# Eel - Hawaiian Dragon



## giovanni82 (Jan 29, 2003)

At a LFS tonight, see a tag on a tank:

Hawaiian Dragon
_Muraena pardalis_
$799.99

Most expensive fish my eyes have seen. It looked pretty badass too. It has to keep its mouth open to breath, and it had some nice size chompers. Anyone ever seen one before, or own one? Here's a site I found about them, w/ a pic.
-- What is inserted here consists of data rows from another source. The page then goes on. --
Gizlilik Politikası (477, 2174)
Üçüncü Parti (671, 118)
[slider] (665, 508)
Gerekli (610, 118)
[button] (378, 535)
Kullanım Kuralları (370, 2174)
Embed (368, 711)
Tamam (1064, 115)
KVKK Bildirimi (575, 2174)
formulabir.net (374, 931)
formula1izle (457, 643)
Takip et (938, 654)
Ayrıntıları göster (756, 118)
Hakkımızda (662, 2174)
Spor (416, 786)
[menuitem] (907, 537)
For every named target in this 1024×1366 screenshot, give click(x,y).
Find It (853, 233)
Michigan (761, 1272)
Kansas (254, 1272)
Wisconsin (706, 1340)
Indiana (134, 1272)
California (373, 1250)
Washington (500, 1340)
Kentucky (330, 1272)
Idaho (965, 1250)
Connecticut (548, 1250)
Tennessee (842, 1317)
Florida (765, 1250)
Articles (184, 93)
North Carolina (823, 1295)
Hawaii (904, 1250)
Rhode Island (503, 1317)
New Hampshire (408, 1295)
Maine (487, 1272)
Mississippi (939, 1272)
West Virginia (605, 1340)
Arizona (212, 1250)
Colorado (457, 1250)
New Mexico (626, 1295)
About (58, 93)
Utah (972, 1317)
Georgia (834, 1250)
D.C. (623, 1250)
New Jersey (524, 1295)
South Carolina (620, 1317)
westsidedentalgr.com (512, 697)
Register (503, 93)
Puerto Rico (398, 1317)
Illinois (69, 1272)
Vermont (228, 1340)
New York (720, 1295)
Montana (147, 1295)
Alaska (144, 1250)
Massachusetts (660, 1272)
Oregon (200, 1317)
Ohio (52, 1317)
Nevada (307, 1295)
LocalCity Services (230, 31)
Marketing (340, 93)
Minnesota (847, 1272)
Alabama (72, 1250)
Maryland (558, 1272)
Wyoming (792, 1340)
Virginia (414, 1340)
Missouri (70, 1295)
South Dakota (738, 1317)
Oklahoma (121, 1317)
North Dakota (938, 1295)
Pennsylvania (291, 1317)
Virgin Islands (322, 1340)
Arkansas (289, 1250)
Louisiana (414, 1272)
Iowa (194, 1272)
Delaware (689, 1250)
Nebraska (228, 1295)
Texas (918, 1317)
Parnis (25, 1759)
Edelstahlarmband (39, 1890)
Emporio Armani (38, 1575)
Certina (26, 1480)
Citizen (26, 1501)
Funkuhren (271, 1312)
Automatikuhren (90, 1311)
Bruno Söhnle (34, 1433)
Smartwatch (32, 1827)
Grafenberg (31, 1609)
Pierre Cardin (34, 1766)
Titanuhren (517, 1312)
Just curious, not every day you see a fish(technically its an eel) for $800.

Hawaiian Dragon


----------



## Innes (Jan 13, 2003)

wow nice fish, but its not cocher(sp)


----------



## piranha45 (Apr 8, 2003)

wicked...


----------



## thePACK (Jan 3, 2003)

yeah .i've seen them and they carry a fat prices as you have stated...there mean as hell...


----------



## pcrose (Mar 9, 2003)

I have seen them at the lfs's once in awhile.


----------



## Poseidon X (Jan 31, 2003)

pretty cool


----------



## Judazzz (Jan 13, 2003)

That thing is just a fancy-ass moray eel, but still, it looks mean as hell


----------



## SnowCichlid (Jan 10, 2003)

Wow that looks pretty damn cool... but exspensive YIKES


----------